2. Le Groupe d’experts a utilisé les normes en matière de preuve recommandées par le Groupe de travail du Conseil de sécurité sur les questions générales relatives aux sanctions (voir S/2006/997). Il a fondé ses conclusions sur des documents et, dans la mesure du possible, sur des observations faites directement sur les lieux par les experts eux-mêmes. À défaut, il a corroboré les informations par l’intermédiaire d’au moins trois sources indépendantes dignes de foi.



3. Etant donné la nature du conflit en République démocratique du Congo, rares sont les documents qui fournissent la preuve définitive de transferts d’armes, de recrutement, de la responsabilité du supérieur hiérarchique pour des violations graves des droits de l’homme et d’exploitation illégale des ressources naturelles. Le Groupe a donc dû recueillir le témoignage oculaire de membres des communautés locales, d’ex-combattants et d’anciens membres de groupes armés. Il a également examiné des témoignages d’expert d’agents de l’État et de militaires de la région des Grands Lacs ainsi que de fonctionnaires des Nations Unies. Il a adressé 121 demandes d’information à des gouvernements et des entreprises, et reçu des réponses plus ou moins complètes, comme indiqué à l’annexe 2. Pendant la durée du mandat, le Gouvernement rwandais n’a pas autorisé les visites officielles sur son territoire du spécialiste des questions régionales et du spécialiste des groupes armés.

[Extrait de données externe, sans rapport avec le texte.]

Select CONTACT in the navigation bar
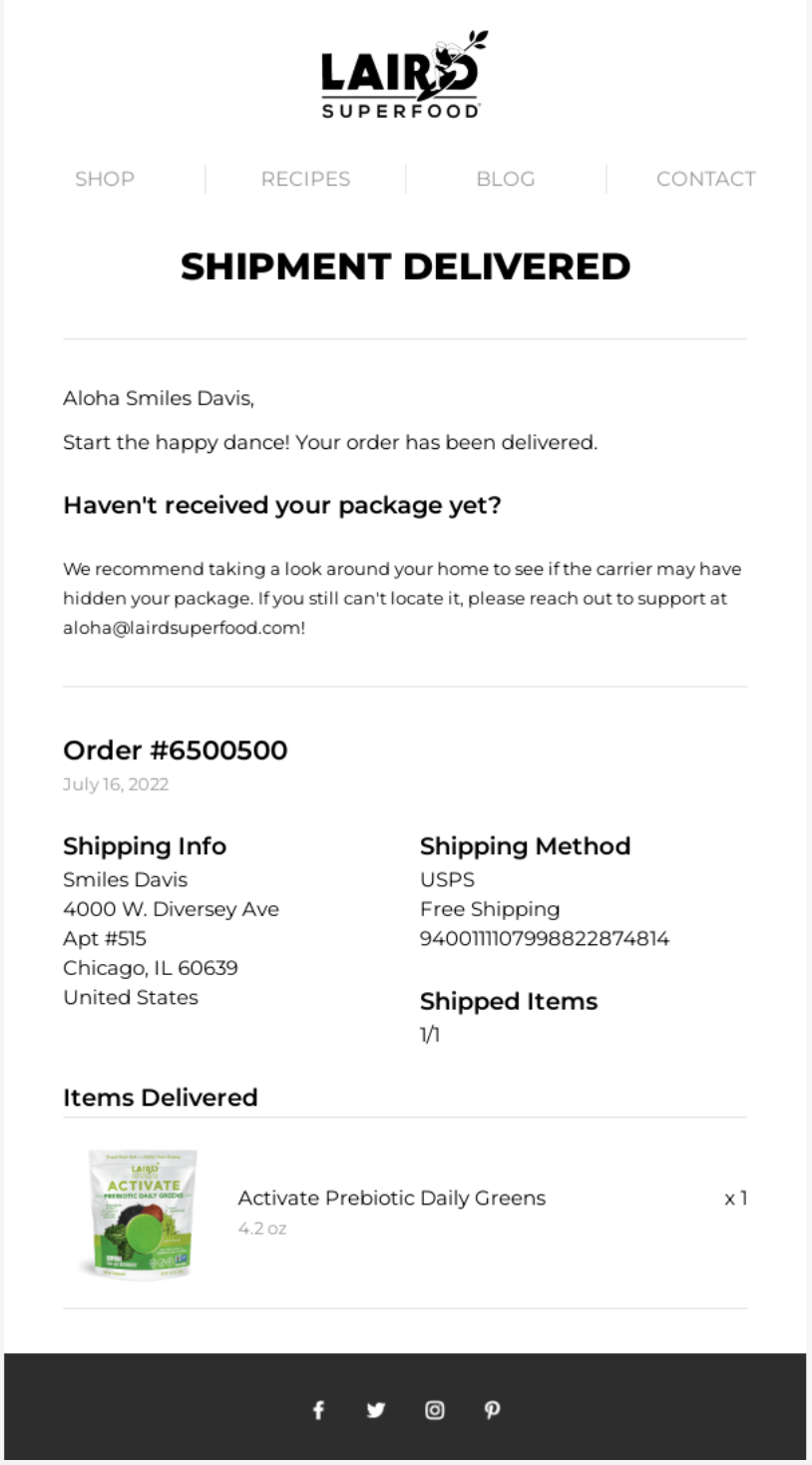This screenshot has width=812, height=1465. pyautogui.click(x=705, y=179)
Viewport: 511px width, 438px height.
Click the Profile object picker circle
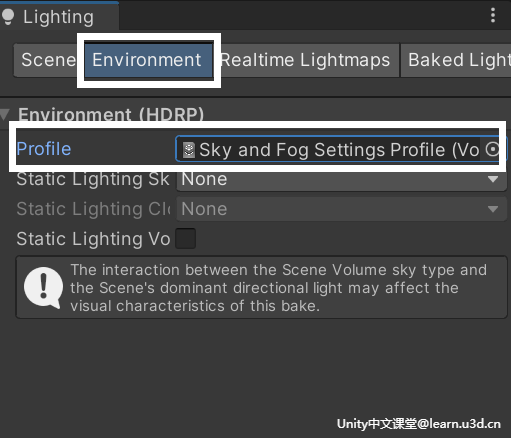[x=492, y=149]
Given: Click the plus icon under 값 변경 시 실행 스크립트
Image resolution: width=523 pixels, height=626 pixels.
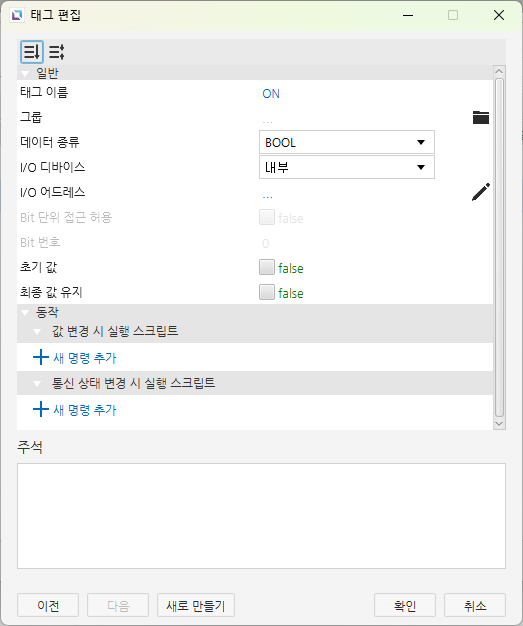Looking at the screenshot, I should click(40, 357).
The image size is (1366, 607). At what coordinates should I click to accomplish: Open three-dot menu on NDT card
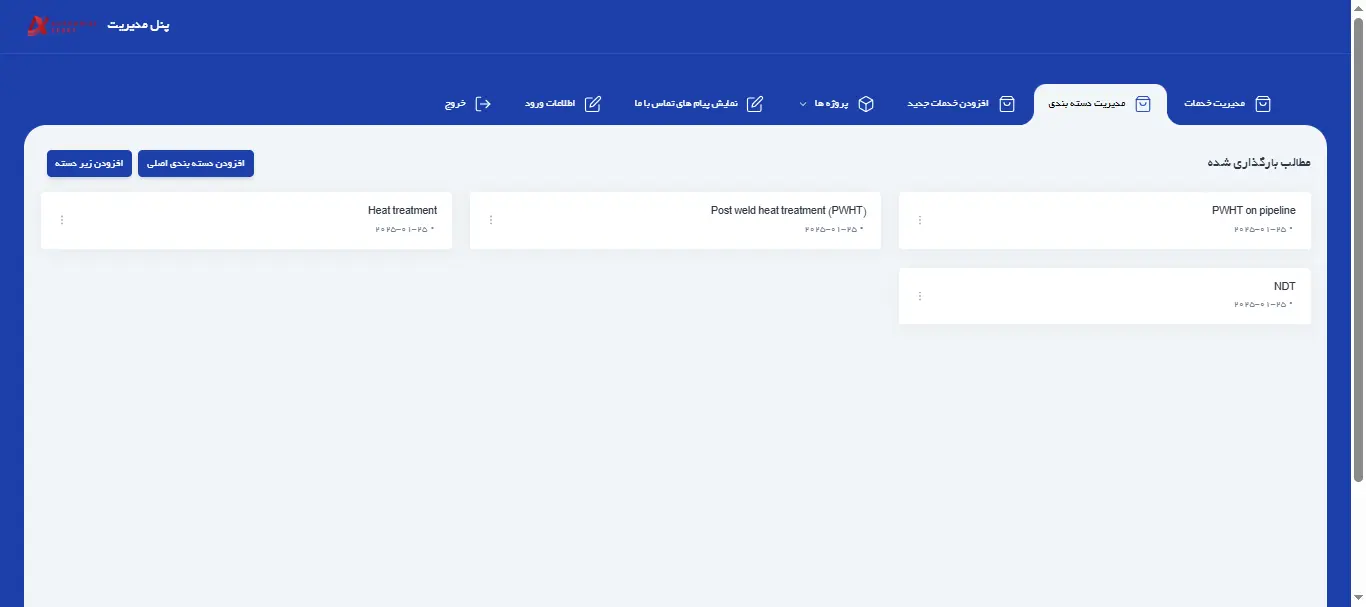[920, 296]
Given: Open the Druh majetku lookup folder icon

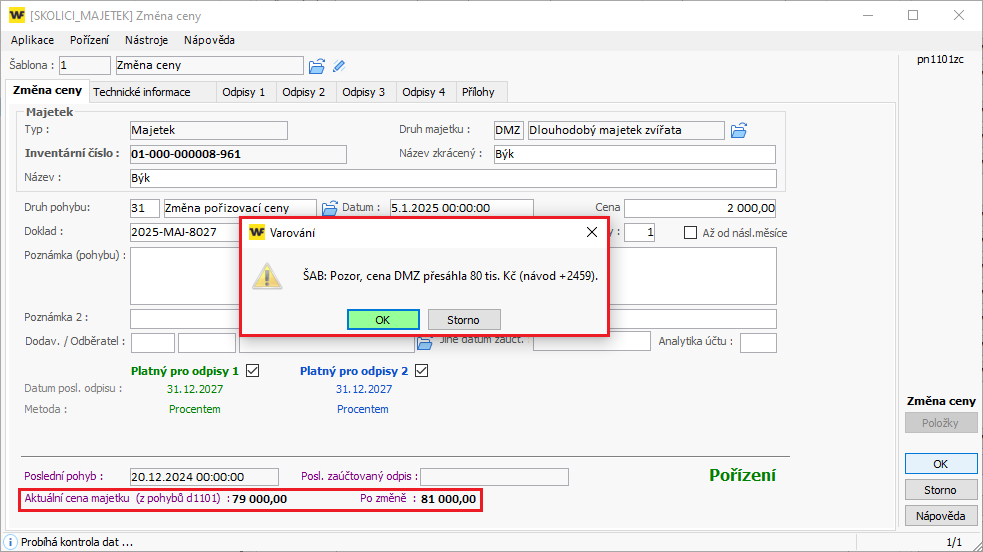Looking at the screenshot, I should [x=739, y=130].
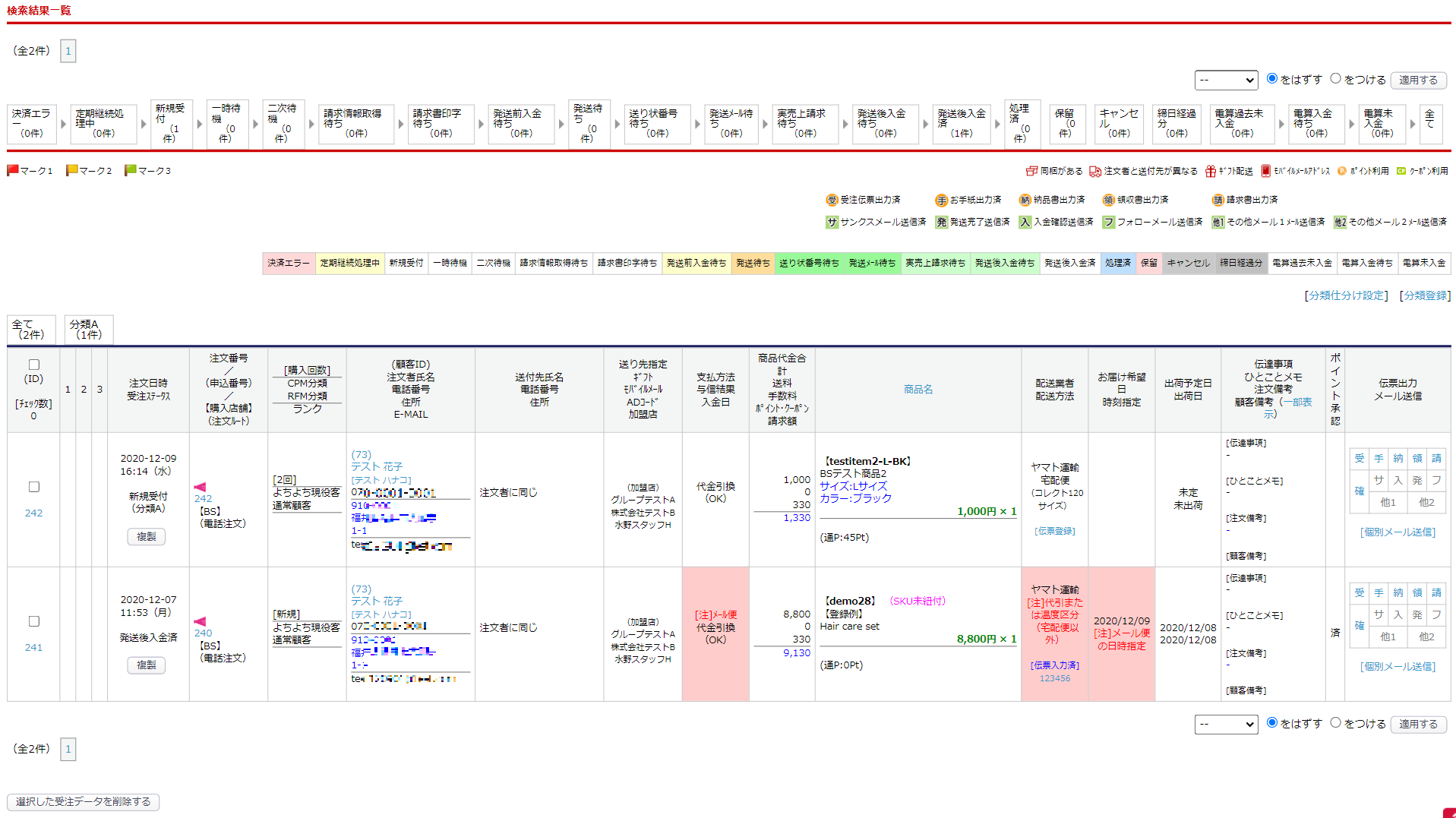1456x818 pixels.
Task: Click the pink flag icon for order 240
Action: pos(200,621)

II. Groupes armés congolais



Mouvement du 23 mars
4. Le Mouvement rebelle du 23 mars (M23) s’est progressivement affaibli, jusqu’à sa déroute en novembre. Les principaux facteurs qui ont contribué à la défaite du M23 sont les suivants : la division, en mars 2013, du Mouvement, qui a entraîné la fuite au Rwanda de son ancien chef, Bosco Ntaganda, et de 788 de ses alliés; le bon niveau de coordination et de collaboration entre les forces armées congolaises (FARDC) et la Brigade d’intervention, et les opérations militaires qu’elles ont menées contre le M23; et l’accroissement de la pression de la communauté internationale sur le Gouvernement rwandais, qui a entraîné une réduction de l’appui que le M23 recevait de l’intérieur du Rwanda. Le Groupe a établi que cet appui s’est poursuivi jusqu’à la fin d’octobre, notamment avec l’arrivée en août de soldats de la Force de défense rwandaise en République démocratique du Congo et la livraison de munitions en juin, juillet et août. Le Groupe a écrit au Gouvernement rwandais pour obtenir des précisions à ce sujet; au moment de la rédaction du présent rapport, il n’avait pas encore reçu de réponse. Bien que le M23 ait annoncé la fin de sa rébellion le 5 novembre, le Groupe dispose d’informations crédibles selon lesquelles le reste des troupes du Mouvement et ses alliés continuent de recruter au Rwanda.



Sources

5. En 2013, le Groupe a interrogé 71 ex-combattants et cadres politiques du M23, dont 34 avaient été recrutés en République démocratique du Congo, 23 au Rwanda et 14 en Ouganda. En mars, le Groupe en a interrogé 14 autres, qui s’étaient rendus aux autorités rwandaises. Il a également interrogé trois déserteurs et un membre

démobilisé de la Force de défense rwandaise, ainsi que des cadres politiques et des membres ou ex-combattants d’autres groupes armés ayant des informations sur le M23.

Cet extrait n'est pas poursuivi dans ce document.